Orchids on your Budget was a lifestyle book first published in 1936. I found this book so fascinating for my quest to enjoy my life because it was about just that with similar conclusions that I have discovered.
This book targets people of all levels of wealth with no apology even though it comes on the heels of the Great Depression. The writer talks about people with multiple cars and servants in the same breath as those who live in a “girl’s club” (dormitory) with a tiny wage. The point of the book in not to pretend to be rich but to make the most of what you have to enjoy each day to the fullest.
She talks about that your house and utilities should only cost you 20% of your income if possible (if you are very poor it will have to be higher), that food should only be 30% of your income (though I think food is cheaper today than it was then), and then you have taxes, charity, and savings, but your goal is to get your fun money to be as high as possible so that you can entertain friends and enjoy life.

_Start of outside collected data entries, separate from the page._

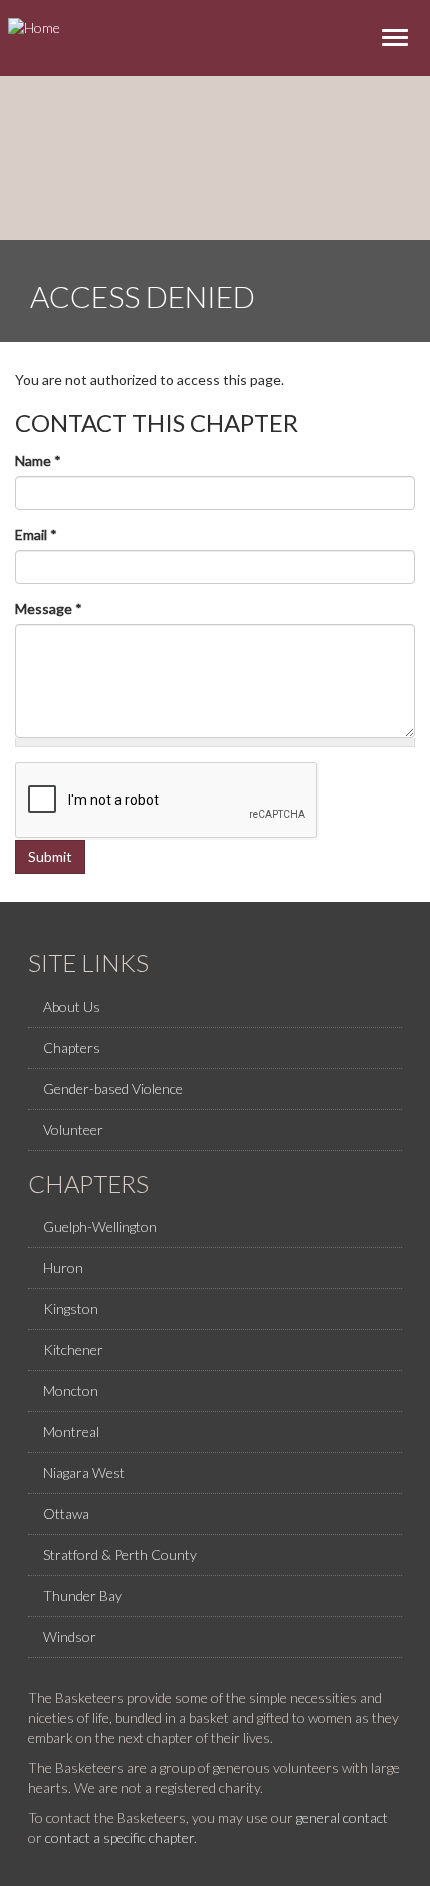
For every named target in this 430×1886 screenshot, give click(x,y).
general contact (342, 1817)
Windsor (69, 1636)
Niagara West (84, 1472)
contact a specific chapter (119, 1837)
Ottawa (66, 1513)
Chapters (71, 1047)
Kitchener (73, 1349)
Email (36, 534)
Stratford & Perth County (120, 1554)
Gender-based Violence (113, 1088)
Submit (50, 856)
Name (38, 460)
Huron (63, 1267)
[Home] (34, 27)
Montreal (71, 1431)
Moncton (70, 1390)
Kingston (70, 1308)
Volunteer (73, 1129)
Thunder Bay (82, 1595)
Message (48, 608)
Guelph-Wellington (100, 1226)
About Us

In a time when a person did not expect to collect unemployment, NEVER had a credit card, and did not expect social security, a person was forced to live within their means or would have to miss meals and bills. The writer of this book still had the expectation that a person could look great with what we today call a capsule wardrobe, entertain friends at their house creatively, keep up a beautiful home decor with a little ingenuity, and feel content in whatever place in life they happened to be. As she very well puts it, “Even quite dull people can live smartly if they have plenty of money, and the money often makes them duller. A slight financial pressure sharpens the wits, though it needn’t sharpen the disposition. But it takes an interesting person to have an attractive menage on a shoe-string and run it gaiety and charm.”